ホエールキャノンはエンシェントドラゴンに直撃し、どんどんと後ろへ押していき、しまいには壁をぶち抜きエンシェントドラゴンを城の外へ吹き飛ばした。
跳躍強化を使って追いかけエンシェントドラゴンを見ると、直撃していた箇所の泥が無くなっている。
今しかない。
泥の無い部分に矢を放つ。
矢が皮膚に当たると矢は刺さらないが爆発が起こる。
「ぐぁあああああああああああああああああああ」
エンシェントドラゴンが叫び声を上げる。
効いているのか?
だが、爆発の痕を見ても傷ひとつない。
しばらくするとまた泥がエンシェントドラゴンを覆う。
「かかってこい」
エンシェントドラゴンが立ち上がるのと同時にオグがプロボーグを使って注意を惹き、エンシェントドラゴンが城の中に戻ってくる。
恐らく屋根上のヒロに攻撃することを避けたのだろう。
確かに屋根が崩れ落ちたら瓦礫で足場が悪くなる。
しかしエンシェントドラゴンに全くダメージが入っていない。
「永久の波を眺めしもの 清らかなる心の源よ」
セラがまた呪文の詠唱を始める。
二つ目の上級魔法を使うのだろう。
正直、次が決まらないとどうしようもない。
オグとリロイがコツを掴んできたのか、お互いにうまく攻撃を受け流し始めている。
メインはオグが盾となり、バランスを崩したり、空間が足りない時にリロイが援護する。
時々エンシェントドラゴンの泥が飛散するのだが、ハルトが月の護封壁で上手くカバーしているようだ。
「ケティ、アストリッド」
エンシェントドラゴンからかなり距離を取って二人を呼ぶと、すぐさま二人が駆け付ける。

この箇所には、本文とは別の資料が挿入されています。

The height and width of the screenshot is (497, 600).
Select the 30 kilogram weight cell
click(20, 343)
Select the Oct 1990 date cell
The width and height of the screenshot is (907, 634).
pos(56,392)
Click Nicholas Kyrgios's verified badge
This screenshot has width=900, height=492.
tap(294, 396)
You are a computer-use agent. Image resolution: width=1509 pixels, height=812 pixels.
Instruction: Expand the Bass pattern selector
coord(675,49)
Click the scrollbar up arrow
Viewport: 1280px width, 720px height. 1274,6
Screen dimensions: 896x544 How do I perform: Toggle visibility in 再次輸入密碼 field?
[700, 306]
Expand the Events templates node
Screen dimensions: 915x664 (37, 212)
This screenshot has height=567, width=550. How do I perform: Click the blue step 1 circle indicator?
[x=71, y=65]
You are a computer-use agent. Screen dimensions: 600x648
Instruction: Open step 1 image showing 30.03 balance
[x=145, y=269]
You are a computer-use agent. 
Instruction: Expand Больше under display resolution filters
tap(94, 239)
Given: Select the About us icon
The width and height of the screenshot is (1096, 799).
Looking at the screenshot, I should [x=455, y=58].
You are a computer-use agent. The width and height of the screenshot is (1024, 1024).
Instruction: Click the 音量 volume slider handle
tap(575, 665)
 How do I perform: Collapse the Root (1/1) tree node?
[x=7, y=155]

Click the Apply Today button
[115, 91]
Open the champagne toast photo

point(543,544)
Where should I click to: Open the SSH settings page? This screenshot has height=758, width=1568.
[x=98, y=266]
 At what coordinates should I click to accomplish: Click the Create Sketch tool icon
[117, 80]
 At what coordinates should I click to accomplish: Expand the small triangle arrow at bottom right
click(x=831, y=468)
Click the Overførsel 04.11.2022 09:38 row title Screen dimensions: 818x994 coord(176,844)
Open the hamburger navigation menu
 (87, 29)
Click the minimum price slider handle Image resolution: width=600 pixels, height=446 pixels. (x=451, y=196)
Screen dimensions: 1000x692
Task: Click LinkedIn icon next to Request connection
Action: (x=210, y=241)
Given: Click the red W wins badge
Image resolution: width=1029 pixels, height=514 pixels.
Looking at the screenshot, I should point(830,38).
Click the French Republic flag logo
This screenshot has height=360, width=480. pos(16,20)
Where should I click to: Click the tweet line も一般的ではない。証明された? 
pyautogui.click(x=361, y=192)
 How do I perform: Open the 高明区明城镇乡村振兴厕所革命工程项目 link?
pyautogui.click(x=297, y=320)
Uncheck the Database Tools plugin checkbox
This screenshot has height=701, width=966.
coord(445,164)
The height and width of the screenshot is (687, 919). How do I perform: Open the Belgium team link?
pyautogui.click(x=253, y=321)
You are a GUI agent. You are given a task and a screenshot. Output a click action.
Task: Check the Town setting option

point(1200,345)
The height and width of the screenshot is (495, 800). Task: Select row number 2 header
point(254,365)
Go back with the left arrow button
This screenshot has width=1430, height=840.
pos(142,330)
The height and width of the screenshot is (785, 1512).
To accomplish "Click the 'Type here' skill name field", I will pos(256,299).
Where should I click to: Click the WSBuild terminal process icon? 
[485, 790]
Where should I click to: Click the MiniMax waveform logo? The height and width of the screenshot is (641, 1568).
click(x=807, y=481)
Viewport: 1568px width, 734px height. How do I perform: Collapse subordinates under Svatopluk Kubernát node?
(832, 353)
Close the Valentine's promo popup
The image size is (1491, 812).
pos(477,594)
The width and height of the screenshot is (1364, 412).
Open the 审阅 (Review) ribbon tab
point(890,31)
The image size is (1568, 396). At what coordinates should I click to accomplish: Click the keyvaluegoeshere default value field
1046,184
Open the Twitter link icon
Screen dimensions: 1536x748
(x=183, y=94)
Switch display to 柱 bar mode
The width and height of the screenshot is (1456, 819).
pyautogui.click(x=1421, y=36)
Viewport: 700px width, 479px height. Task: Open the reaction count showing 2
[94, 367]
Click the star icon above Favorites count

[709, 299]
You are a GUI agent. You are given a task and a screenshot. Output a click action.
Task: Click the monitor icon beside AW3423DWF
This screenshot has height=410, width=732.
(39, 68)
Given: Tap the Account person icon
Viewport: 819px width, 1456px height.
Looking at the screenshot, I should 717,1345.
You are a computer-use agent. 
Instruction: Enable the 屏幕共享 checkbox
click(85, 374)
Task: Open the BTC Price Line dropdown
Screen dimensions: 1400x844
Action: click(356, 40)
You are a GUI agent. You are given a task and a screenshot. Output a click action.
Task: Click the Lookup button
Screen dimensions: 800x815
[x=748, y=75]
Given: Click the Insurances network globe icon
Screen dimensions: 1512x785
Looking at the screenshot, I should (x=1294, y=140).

二人にはヒロとは別の角度からエンシェントドラゴンを観察してもらった。
「さっきの皮膚への攻撃は効いていたとともう?」
「正直無意味だったニャ」
「でも、嫌がっていたと思います」
確かに皮膚への攻撃で声は上げたのは確かだ。
泥をどかしての攻撃。
もしそれが正解だとして、誰がどうやって攻撃をする?
「準備できた!」
セラの声を聴いてアストリッドとケティが散開する。
これが利かなかったらどうにか皮膚への攻撃を考えなければいけない。
跳躍強化で天井近くの窓から中を覗く。
今度はオグとリロイが左右に動くわけではない。
エンシェントドラゴンが左手の大斧を振り下ろす。
それに合わせてオグが受け止め、リロイがグラントで大斧を攻撃する。
その反動でエンシェントドラゴンの向きがオグ達からそれた瞬間だ。
「――月の護封壁」
ハルトの魔法でオグとリロイをまとめて球体状の月の御風壁が包み込む。
その瞬間だ。
「フリーズダスト!」
エンシェントドラゴンが白い霧で包まれる。
だが実際には霧ではない。
小さい氷の刃が大量に発生しているのだ。
セラが杖を円を描くように振ると、霧がエンシェントドラゴンを中心に回転し始める。
普通の生き物ならこの魔法で細切れになる。
このまま泥だけでも吹き飛んでくれ。
だが、白い霧が晴れると無傷のエンシェントドラゴンが立っていた。
どうやら氷の刃は泥で無効化されてしまったようだ
もう泥をどかして攻撃を入れる方法しかない。
タカシがいればあの剣を振った時の風の攻撃で泥を吹き飛ばせていたんじゃないだろうか。
だが今はそんな事を言っても仕方がない。
泥をどかした後に攻撃できるのはケティとヒロだけだ。
上位魔法も回数に限りがある。
オグとリロイが何とか出来ているうちに何か方法を考えないと。